Now Reading
Haitian LGBTI festival gets canceled by government

Haitian LGBTI festival gets canceled by government

A LGBTI festival in Haiti has been canceled due to governmental prohibition and its organizers receiving numerous threats of violence.

Massimadi, a four-day film, art and performance festival by LGBTI Haitians, was slated to start yesterday in the country’s capital, Port-au-Prince – but organizers celebrating the Afro-Carribean LGBTI community were threatened with arson and other forms of attack.

Among them is FOKAL, a prominent Haitian cultural institution.

According to Lorraine Mangones, Executive Director of non-profit group Knowledge & Freedom Foundation, the institution has been ‘receiving threats of outrageous violence’.

This was the first year Massimadi was scheduled to take place in Haiti – it was launched in 2009 in Montreal, and had also previously been held in Belgium without any problems.

‘There are very homophobic people who are against it,’ said Juedy Charlot from Kouraj, the LGBTI rights group responsible for organising the event.

Charlot added: ‘The government official who is responsible for the jurisdiction of Port-au-Prince has also taken a decision to prevent the festival for now.’

A check with Capital Commissioner Jean Danton Leger confirmed that he had issued an order to cancel the festival. In an interview with a local station, Leger also cited the need to protect Haiti’s ‘moral and social’ values and revealed he had recently received a complaint from the country’s Senator Jean Renel Senatus – who sees the festival as a form of provocation to the traditional family model.

Although there are currently no laws criminalizing same-sex relations in Haiti, the country’s LGBTI community has remained largely underground because of social stigma. Gay Haitians have been beaten up, and two have died under the hands of hundreds of protestors.

‘Unfortunately the situation is getting more and more dramatic,’ said Anthony Manuel Plagnes Paya, the festival’s spokesman in Montreal.

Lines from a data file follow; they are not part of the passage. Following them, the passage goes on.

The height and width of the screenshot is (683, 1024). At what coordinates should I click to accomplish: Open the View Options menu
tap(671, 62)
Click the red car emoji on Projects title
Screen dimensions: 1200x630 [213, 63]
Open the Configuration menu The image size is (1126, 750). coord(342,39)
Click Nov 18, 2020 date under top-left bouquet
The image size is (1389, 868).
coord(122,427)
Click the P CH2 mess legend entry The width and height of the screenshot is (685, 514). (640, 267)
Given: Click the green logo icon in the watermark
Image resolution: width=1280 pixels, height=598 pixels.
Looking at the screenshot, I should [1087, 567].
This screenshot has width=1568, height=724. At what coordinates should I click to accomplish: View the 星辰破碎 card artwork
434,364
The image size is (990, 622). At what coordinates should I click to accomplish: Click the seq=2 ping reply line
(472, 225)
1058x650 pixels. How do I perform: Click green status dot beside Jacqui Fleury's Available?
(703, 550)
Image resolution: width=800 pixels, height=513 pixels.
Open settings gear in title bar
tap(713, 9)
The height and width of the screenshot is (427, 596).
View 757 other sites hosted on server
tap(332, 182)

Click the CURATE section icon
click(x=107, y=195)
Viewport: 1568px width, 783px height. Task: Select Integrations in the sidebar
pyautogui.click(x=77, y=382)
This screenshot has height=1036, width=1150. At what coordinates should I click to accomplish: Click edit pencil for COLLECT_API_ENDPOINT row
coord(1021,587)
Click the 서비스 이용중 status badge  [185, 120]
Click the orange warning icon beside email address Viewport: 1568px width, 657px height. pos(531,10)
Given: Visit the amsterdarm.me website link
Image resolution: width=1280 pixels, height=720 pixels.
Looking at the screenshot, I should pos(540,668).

‘Kouraj members are threatened (with) death and are scared to go out,’ added Paya.

Charlot, his staff and volunteers believe, though, that more Haitians are tolerant of LGBTIs these days – and are determined to hold Massimadi at a later date.

‘More LGBT people are coming out and accepting themselves more these days,’ said Charlot.

‘They walk on the streets very proud,’ Charlot added.